For current, exact pricing, it’s best to refer to each vendor’s official pricing page.

Limitations with Jupyter Widgets

Both Hex and Deepnote offer compatibility with Jupyter notebooks, but there are some notable limitations—especially for users who rely heavily on Jupyter widgets (e.g., ipywidgets, custom interactive components).

Limitations in Detail

10MB Size Limitation:
In practice, both platforms impose a 10MB size limit for iframe payloads, which directly affects the usage of some Jupyter widgets. This can be a significant constraint for users who rely on rich, interactive widgets for data analysis and visualization:

  • Large, complex widgets that serialize big states or include heavy front-end bundles may exceed this limit.
  • When the widget state or resources go beyond ~10MB, the widget may fail to render, appear partially, or behave inconsistently in the hosted environment.

This restriction stems from the need to balance performance, security, and resource allocation across multi-tenant cloud infrastructures.
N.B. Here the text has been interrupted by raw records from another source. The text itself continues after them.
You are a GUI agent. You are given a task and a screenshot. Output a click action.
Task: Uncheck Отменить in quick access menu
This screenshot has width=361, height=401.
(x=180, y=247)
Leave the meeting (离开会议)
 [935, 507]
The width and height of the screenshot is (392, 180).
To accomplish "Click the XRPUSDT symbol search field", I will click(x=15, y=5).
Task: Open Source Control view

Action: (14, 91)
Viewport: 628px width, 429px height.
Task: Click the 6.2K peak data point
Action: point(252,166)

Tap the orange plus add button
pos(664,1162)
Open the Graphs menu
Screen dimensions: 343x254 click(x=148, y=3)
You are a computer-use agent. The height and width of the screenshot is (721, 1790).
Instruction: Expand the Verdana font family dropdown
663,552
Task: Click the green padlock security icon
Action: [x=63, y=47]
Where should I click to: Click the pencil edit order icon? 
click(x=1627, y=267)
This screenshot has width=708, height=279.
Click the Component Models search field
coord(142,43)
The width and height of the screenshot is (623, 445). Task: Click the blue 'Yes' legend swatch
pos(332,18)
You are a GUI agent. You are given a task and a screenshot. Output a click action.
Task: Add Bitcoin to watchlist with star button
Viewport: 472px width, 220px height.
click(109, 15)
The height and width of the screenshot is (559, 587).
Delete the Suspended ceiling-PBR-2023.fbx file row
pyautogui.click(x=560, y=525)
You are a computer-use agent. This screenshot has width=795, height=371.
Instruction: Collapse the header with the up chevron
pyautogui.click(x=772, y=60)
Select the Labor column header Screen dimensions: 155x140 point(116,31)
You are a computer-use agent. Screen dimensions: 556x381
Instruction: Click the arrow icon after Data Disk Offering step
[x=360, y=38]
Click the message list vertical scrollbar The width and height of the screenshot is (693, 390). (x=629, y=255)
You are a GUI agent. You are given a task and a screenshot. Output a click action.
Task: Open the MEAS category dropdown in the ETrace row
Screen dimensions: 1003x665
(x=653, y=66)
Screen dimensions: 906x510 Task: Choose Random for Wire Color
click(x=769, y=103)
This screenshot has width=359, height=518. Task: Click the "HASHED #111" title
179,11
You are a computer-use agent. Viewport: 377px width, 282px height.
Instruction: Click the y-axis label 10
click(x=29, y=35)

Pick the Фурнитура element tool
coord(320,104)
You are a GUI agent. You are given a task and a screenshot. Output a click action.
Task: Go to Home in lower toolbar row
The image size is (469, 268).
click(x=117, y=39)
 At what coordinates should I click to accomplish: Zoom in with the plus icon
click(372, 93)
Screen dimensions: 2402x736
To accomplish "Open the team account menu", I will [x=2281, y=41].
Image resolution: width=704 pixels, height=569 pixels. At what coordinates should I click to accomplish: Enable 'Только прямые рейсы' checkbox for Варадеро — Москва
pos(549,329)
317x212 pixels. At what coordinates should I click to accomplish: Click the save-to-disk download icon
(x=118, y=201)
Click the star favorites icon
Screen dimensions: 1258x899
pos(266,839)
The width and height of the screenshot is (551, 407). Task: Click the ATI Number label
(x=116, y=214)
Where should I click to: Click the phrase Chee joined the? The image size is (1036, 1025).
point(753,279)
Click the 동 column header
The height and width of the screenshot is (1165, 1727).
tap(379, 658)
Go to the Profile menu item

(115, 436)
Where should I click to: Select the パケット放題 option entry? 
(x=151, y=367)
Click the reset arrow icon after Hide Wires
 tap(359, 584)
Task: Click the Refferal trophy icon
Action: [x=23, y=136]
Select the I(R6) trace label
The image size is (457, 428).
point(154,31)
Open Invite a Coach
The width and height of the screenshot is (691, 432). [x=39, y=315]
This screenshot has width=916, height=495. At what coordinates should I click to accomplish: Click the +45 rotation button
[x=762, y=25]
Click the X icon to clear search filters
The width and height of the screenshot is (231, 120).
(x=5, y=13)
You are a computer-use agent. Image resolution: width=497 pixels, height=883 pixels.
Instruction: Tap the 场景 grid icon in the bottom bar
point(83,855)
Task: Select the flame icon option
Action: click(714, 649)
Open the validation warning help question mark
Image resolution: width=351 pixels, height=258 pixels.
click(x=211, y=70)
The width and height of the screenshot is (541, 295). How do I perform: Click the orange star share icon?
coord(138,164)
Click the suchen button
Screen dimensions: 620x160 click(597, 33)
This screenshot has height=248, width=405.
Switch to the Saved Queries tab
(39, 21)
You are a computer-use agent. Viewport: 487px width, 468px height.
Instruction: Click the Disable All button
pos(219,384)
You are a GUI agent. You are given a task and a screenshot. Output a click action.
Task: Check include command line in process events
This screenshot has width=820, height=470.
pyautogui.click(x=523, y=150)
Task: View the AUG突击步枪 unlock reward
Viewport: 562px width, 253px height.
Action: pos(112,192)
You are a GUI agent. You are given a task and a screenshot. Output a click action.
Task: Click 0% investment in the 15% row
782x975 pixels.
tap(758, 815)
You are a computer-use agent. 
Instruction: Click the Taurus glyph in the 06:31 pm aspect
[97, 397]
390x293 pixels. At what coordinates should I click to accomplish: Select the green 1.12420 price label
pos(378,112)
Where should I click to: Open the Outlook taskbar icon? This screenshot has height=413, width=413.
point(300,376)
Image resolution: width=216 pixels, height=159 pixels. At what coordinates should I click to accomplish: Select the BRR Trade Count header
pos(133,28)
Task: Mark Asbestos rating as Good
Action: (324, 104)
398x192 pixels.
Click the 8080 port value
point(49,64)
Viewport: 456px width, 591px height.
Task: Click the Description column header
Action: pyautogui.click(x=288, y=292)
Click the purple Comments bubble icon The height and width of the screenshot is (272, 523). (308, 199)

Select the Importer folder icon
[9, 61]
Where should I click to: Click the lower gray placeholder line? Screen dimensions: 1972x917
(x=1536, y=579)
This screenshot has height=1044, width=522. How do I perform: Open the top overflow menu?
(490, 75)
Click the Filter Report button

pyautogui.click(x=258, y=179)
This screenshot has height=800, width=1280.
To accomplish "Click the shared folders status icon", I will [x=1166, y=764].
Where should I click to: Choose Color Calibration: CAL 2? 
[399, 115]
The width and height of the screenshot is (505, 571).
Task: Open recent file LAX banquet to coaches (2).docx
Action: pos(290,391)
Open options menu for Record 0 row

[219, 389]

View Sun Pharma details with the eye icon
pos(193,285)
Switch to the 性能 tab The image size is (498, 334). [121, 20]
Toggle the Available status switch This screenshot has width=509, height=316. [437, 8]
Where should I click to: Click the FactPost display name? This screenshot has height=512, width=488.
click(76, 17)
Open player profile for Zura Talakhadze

At the time of writing:

  • Lightweight widgets (simple sliders, dropdowns, toggles) usually work as expected.
  • Very heavy or custom UI components may require refactoring, reducing payload size, or using alternative approaches (for example, building a separate frontend or relying on lighter-weight visualization libraries).

Practical Workarounds

If you hit widget-related issues in either Hex or Deepnote, you can consider:

  • Simplifying widget state: reduce the number of UI elements or the amount of data kept in widget state.
  • Offloading heavy logic: move complex front-end interactions into a separate app or service and embed only the final visualization or link.
  • Using lighter visualization options: in many cases, you can achieve similar interactivity using JavaScript-based plotting libraries, Vega/Vega-Lite, or other tools that don’t require large, serialized widget state.

Which Should You Choose?

Ultimately, choosing between Hex and Deepnote comes down to your team’s priorities and workflows:

  • Choose Hex if…

    • You want a strong path from notebooks to shareable, polished data apps.
    • Your team works heavily with SQL + Python and wants integrated AI assistance and app-building in one place.
    • You prioritize workflows where analysts build artifacts that business users can explore safely.
  • Choose Deepnote if…

    • You want a cloud-native, Jupyter-like notebook experience with real-time collaboration.
    • Your team values simple onboarding, project-based organization, and scheduling.
    • You’re looking for an AI assistant that can help generate and maintain notebooks, code, and SQL directly.

For teams that rely heavily on Jupyter widgets, both platforms are attractive but share similar iframe-related limitations. Testing your most important widgets and dashboards is key before fully committing.

Conclusion

Both Hex and Deepnote bring powerful features to the table for modern data teams:

  • Rich collaboration in the browser
  • Strong integrations with common data sources
  • Increasingly capable AI assistants that accelerate analysis

The main caveat for power users is the 10MB iframe size limit, which can impact very large or complex Jupyter widgets. For most everyday workflows, this won’t be a blocker—but if your work leans heavily on custom widget UIs, it’s important to prototype and validate in each environment.

By understanding their strengths, limitations, and how they approach collaboration, AI, and notebooks, you can make a more informed decision about whether Hex, Deepnote, or a combination of both best aligns with your data science requirements.